When terrorism began to be treated as a more active threat after the September 11 attacks, BART increased its emphasis on infrastructure protection. The police department hosts drills and participates in counter-terrorism working groups. The agency has an officer assigned full-time to the FBI's Joint Terrorism Task Force. Furthermore, a command officer is designated as a mutual-aid, counter-terrorism, and homeland-security liaison. BART's police dogs are certified in explosives detection.
The stated goal of the BART Police Department is to build a more community-oriented police force that is tough on crime and strong on customer service. Zone commanders and their personnel form working partnerships with BART riders, employees, community groups, educational institutions, and businesses. The goal is to ensure that personal safety, quality of life, and protection of property remain among BART’s top priorities for the stakeholders in its community.

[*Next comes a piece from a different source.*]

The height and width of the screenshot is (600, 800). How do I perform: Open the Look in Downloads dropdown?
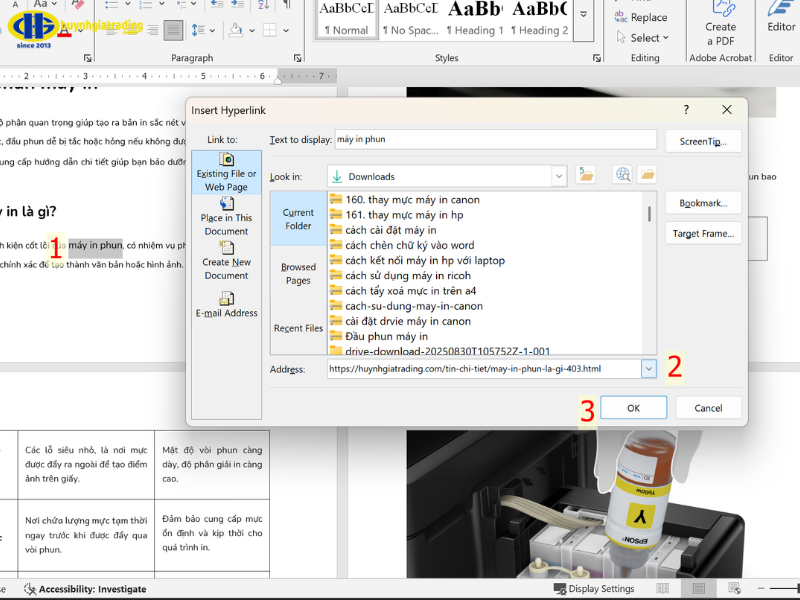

In 1969, three years before BART opened for revenue service, the transit district’s board of directors recommended that local police and sheriff’s departments patrol the stations, trains, rights-of-way, and other BART-owned properties that were within their respective jurisdictions. The police chiefs and sheriffs, forecasting that BART’s proposal would create jurisdictional disputes and inconsistent levels of police service, rejected the board’s proposal. As a result, legislation was passed to form an autonomous law enforcement agency, the BART Police Department.